WRITTEN EXERCISE
Repeat everything in the listing from the line containing "Expand Division 02 - Existing Conditions" down to the line containing "click(x=332, y=110)", both of those lines included.

* start GIVEN RECORDS *

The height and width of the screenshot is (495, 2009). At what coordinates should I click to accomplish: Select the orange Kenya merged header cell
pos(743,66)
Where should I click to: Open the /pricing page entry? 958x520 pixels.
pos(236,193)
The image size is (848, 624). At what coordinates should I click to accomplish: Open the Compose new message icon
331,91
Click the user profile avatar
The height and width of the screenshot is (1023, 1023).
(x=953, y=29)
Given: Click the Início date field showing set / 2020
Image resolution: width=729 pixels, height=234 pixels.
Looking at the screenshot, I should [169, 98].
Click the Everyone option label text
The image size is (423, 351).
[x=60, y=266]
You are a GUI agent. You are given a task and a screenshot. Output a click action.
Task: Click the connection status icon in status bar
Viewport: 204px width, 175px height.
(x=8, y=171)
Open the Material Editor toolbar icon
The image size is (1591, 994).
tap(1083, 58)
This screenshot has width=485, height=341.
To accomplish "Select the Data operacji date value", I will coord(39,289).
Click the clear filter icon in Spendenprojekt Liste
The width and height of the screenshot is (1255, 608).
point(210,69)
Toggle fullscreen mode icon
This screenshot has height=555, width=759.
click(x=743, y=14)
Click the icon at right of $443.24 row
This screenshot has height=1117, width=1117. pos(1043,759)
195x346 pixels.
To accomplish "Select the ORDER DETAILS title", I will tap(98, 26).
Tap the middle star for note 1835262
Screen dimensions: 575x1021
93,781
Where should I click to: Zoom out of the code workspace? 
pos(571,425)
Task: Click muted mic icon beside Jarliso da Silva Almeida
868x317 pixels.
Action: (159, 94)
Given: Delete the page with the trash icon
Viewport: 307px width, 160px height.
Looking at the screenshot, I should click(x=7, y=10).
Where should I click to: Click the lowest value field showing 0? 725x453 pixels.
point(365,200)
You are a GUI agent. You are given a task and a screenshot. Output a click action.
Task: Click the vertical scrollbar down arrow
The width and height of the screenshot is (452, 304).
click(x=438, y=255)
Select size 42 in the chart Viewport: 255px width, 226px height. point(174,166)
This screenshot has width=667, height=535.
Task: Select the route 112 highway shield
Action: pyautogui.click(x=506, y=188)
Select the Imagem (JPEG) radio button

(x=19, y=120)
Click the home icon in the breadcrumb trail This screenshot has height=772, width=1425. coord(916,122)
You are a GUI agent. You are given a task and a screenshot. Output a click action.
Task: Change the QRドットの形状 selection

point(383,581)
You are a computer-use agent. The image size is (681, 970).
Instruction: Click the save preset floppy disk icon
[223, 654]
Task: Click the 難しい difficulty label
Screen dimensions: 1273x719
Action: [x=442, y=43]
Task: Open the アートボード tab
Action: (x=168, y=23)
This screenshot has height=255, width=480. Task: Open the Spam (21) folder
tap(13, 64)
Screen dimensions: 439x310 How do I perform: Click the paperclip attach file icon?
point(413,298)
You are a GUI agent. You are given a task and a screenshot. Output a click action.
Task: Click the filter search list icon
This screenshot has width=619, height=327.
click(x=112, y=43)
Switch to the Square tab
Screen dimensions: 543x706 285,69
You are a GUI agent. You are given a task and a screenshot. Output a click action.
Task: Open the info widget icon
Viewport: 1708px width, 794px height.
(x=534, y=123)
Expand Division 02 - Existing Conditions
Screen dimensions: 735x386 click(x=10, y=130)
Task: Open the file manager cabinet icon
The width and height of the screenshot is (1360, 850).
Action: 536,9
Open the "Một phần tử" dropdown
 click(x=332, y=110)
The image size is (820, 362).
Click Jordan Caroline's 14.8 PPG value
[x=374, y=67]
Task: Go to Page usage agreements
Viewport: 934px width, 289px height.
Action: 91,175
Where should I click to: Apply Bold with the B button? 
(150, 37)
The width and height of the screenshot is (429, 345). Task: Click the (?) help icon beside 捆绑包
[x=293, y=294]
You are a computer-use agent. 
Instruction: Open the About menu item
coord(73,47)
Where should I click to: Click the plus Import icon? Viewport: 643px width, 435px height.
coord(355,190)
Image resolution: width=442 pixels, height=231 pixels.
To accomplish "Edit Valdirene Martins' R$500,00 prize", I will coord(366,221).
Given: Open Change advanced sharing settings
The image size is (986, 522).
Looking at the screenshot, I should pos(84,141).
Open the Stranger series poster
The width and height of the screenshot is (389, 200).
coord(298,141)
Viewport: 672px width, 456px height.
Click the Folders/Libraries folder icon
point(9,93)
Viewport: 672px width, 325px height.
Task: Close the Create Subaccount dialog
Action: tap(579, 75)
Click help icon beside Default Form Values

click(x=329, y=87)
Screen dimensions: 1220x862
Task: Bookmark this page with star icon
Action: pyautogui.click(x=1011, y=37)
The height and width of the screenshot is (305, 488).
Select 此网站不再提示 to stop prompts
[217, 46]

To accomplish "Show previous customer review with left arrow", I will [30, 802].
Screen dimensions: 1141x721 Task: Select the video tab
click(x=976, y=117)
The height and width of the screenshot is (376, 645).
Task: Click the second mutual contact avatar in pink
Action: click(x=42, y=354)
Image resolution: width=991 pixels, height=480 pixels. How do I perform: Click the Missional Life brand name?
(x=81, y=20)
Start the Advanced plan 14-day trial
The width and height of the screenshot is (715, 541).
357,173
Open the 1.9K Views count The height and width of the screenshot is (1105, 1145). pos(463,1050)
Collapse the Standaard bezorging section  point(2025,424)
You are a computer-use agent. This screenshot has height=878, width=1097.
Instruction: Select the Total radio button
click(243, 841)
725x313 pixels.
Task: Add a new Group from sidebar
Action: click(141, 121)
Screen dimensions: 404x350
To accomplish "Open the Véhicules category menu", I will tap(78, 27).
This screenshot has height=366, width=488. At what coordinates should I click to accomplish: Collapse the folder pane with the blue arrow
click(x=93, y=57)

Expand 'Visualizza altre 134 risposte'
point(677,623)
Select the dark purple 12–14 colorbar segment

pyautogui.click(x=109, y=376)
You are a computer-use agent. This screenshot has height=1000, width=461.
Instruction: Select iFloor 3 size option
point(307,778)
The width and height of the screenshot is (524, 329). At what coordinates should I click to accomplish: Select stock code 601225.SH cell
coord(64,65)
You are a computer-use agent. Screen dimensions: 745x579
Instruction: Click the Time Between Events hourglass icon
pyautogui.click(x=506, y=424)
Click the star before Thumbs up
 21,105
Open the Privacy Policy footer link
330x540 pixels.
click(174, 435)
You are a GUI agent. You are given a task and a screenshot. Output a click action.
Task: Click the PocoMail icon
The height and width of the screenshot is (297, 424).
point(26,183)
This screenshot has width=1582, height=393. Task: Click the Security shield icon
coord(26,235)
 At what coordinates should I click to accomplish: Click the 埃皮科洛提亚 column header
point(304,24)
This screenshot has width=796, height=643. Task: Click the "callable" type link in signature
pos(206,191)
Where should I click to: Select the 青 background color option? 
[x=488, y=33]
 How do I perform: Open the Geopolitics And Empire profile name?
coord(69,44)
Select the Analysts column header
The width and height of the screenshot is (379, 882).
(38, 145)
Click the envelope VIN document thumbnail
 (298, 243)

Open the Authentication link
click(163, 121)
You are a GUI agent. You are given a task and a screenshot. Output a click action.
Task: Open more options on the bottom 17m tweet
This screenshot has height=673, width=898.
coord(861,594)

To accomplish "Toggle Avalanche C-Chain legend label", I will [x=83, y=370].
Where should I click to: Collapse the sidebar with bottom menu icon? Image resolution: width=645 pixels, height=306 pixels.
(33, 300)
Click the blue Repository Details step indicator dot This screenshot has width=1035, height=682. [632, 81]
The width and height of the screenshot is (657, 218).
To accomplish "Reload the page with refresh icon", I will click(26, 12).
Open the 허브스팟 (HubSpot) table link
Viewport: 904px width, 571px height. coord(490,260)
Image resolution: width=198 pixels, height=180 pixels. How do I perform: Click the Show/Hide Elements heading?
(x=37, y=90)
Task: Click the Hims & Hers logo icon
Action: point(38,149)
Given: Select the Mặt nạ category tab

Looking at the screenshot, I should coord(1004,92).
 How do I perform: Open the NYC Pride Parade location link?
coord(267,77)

* end GIVEN RECORDS *

REPLY TO THE EXERCISE
Expand Division 02 - Existing Conditions
Screen dimensions: 735x386 click(x=10, y=130)
Task: Open the file manager cabinet icon
The width and height of the screenshot is (1360, 850).
Action: 536,9
Open the "Một phần tử" dropdown
 click(x=332, y=110)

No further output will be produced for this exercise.